The Super Market 3.0

img_1333I was hoping to find a subject to write about as a break from the rigors of Grape Madness and truth be told it’s a topic I had started formulating in my head a few weeks ago and forgot about it, until  I opened today’s Times.

Once again the subject of selling wine in supermarkets is on the checkout stand in New York.  And although the person flying the flag the highest, Tom Wark at Fermentation will most certainly write about this with more passion and eloquence than me (if he hasn’t already), I’m continually mystified by the fact that as a person in the business of selling wine, some consumers, depending on geography, simply cannot buy it.

Thanks, America.

Growing up in and around New York City, I was not aware that one could not buy wine in a grocery store, mostly because we did not drink wine at my house.  So when I moved to California and saw wine on the shelves at the then Westward Ho market (now a Whole Foods), across from my apartment building, I suppose I always assumed you could buy it everywhere.

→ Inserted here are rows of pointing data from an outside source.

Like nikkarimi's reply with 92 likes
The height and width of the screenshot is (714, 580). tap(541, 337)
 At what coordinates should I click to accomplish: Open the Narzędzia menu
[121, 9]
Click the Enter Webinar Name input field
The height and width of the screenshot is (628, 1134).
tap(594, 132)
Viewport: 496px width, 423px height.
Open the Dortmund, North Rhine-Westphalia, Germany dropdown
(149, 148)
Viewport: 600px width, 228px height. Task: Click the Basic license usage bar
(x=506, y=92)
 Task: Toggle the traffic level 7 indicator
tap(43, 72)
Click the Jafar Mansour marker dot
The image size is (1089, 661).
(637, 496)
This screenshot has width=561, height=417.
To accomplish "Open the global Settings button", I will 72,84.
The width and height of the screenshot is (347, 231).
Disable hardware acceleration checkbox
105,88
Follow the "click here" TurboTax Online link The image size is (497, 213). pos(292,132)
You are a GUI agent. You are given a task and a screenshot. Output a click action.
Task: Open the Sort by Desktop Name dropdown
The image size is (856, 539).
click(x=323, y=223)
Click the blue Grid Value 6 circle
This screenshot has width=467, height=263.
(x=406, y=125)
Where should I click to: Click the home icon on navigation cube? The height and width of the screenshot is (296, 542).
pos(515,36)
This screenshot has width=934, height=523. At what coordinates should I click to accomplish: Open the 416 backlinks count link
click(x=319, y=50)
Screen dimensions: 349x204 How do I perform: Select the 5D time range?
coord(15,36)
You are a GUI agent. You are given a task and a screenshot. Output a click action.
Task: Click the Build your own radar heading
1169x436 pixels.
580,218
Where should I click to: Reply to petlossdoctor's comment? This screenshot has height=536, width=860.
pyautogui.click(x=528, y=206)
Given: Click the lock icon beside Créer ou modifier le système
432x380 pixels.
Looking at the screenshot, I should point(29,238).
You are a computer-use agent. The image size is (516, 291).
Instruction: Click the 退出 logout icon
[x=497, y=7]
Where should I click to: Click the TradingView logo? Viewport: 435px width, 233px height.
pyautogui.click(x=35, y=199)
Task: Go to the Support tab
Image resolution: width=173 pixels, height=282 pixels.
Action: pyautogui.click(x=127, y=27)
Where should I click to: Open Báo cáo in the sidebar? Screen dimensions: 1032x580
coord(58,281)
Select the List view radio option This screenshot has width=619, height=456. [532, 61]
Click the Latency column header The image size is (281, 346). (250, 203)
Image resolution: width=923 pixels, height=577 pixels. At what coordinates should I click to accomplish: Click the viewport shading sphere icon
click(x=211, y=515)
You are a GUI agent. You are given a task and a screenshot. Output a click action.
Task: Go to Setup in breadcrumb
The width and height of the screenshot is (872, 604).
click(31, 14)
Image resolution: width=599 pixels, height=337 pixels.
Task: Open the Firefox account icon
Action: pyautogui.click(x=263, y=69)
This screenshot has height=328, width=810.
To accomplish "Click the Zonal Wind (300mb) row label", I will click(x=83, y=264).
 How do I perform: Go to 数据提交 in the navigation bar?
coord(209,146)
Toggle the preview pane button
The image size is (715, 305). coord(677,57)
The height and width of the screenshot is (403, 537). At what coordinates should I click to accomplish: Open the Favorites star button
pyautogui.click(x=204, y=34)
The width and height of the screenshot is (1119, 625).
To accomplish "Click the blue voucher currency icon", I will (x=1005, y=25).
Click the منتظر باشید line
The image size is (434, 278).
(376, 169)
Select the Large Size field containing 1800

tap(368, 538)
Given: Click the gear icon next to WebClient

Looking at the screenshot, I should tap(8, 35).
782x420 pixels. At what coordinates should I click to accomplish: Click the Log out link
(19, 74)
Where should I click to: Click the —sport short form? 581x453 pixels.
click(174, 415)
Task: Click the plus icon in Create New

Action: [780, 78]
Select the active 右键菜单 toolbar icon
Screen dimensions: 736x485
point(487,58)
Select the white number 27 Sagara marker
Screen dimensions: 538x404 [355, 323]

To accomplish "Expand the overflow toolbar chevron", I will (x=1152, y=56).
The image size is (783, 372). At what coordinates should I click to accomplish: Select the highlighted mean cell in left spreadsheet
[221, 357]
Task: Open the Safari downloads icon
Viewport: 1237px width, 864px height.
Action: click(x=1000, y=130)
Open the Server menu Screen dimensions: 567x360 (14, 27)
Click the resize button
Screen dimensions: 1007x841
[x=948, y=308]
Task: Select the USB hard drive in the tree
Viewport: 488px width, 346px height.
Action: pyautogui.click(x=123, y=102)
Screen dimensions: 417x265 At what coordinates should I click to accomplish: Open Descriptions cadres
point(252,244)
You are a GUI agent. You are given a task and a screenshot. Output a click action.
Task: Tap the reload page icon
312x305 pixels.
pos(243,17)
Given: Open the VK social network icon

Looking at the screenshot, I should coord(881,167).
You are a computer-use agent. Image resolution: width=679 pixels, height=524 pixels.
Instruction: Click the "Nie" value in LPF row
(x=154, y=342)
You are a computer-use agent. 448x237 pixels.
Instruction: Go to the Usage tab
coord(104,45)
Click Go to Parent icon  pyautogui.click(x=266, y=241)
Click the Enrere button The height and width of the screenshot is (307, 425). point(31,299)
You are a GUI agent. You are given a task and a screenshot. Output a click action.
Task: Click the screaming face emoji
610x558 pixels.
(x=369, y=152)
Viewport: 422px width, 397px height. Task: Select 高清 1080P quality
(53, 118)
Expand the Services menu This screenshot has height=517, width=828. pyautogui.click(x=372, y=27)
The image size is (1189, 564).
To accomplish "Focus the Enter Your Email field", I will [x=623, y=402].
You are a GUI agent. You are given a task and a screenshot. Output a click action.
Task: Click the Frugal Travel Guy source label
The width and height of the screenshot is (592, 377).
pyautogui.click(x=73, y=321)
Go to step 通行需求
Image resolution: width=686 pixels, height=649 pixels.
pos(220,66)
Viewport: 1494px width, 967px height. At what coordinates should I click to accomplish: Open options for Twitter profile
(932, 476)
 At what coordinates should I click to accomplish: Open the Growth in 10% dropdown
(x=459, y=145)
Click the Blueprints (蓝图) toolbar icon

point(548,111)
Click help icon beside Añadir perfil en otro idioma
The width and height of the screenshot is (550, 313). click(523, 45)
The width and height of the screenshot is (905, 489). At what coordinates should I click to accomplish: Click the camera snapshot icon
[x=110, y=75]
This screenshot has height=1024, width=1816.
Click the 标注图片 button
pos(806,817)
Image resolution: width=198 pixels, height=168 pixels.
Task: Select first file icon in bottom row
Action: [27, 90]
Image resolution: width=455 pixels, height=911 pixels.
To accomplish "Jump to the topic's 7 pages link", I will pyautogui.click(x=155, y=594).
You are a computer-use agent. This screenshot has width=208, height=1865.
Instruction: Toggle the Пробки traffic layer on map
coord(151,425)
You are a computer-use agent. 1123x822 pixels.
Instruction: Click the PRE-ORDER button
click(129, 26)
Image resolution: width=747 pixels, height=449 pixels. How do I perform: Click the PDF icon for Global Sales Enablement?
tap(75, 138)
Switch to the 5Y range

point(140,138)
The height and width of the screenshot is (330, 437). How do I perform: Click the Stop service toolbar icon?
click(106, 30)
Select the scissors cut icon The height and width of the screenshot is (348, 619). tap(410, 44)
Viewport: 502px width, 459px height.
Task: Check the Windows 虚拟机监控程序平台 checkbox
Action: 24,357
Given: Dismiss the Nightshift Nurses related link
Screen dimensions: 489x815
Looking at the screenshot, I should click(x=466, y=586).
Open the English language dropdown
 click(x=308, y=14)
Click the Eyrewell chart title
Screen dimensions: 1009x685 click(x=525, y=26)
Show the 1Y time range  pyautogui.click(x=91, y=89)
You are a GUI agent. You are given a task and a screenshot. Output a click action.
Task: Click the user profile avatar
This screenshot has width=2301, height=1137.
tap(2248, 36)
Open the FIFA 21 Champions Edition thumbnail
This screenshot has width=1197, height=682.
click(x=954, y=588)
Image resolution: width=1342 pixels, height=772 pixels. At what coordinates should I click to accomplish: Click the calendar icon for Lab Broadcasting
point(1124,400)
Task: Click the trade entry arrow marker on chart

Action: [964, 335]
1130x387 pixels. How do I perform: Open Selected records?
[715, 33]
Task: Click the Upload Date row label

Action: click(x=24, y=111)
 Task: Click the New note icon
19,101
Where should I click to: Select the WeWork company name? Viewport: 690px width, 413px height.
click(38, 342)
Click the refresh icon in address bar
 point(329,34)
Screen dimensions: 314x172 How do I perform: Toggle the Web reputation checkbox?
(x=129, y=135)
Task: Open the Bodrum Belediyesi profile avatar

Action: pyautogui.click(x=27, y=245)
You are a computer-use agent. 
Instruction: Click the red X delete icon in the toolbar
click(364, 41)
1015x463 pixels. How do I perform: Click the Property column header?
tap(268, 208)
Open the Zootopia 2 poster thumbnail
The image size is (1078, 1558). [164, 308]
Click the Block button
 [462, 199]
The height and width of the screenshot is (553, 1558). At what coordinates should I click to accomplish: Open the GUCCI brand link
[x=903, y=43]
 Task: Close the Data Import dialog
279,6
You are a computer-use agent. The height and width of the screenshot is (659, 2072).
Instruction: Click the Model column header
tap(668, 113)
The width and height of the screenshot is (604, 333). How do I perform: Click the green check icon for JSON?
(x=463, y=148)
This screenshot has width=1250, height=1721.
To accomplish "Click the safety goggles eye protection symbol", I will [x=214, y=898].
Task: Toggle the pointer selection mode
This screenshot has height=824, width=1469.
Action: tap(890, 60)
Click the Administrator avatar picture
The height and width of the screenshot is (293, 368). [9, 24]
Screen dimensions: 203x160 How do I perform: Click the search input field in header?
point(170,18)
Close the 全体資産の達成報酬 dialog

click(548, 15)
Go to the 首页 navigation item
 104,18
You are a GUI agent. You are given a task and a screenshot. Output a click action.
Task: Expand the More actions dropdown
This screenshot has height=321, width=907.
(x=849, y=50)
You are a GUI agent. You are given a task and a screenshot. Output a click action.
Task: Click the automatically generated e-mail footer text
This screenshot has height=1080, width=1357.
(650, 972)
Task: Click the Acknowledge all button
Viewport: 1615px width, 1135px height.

Not the case in my home state though, where a powerful political cabal of distributors, liquor stores and of course religious folk are fighting a proposal by Governor Patterson to raise revenue by allowing grocery stores to sell wine.

I mean, what man of the cloth doesn’t want to be seen going into Freddy’s Liquors on 46th & 9th?

The late (unbelievably) great, Bill Hicks used to say that the only reason the two most destructive drugs, tobacco and alcohol were legal was that they were the only two the government made money on.  He’s right.  But then how come wine is not as easily obtainable where hopefully responsible ADULTS can buy it alongside the liquid motherlode, beer?

The argument that allowing people to buy wine at a grocery store will put independent liquor stores out of business sounds so  tired these days that they may as well make the old crotchety guy on his lawn yelling at the neighborhood kids their spokesperson.  Need these retailers look any further than the states around them (Hi New Jersey) to see that it should always be about convenience for the customer?

A quaint concept to be sure, you know, allowing the people who keep your lights on the ability to buy everything they need in one place.  And the follow up argument is, well, if they can sell wine, let us sell cheese, because really, what better place to buy aged Gouda than a liquor store.

In fairness, I do see some of their argument, but it’s the same argument made by independent bookstores against Amazon and the local hardware store against Home Depot and yet I drive through LA everyday and see signs of life from both.  Just as there are signs that both are in trouble in 2009.

Last I checked the country was in a bit of a financial downturn.  Isn’t it time to allow businesses to make money selling legal products to legally appropriate consumers where ever they may roam?